SOURCE INFORMATION:
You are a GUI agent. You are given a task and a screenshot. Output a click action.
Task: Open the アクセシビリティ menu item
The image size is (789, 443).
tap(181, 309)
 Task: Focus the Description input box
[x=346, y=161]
==
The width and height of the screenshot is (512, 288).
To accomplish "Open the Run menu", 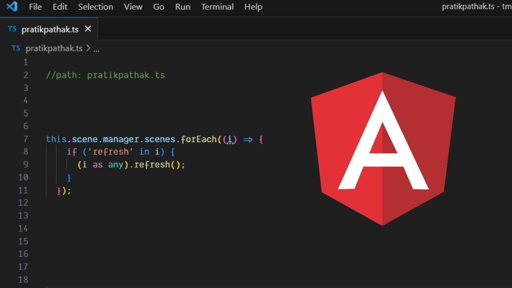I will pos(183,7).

TASK DESCRIPTION: From the listing above, pick out each line where the word "screenshot" appears.

EXERCISE SOLUTION:
You are a GUI agent. You are given a task and a screenshot. Output a click action.
The width and height of the screenshot is (512, 288).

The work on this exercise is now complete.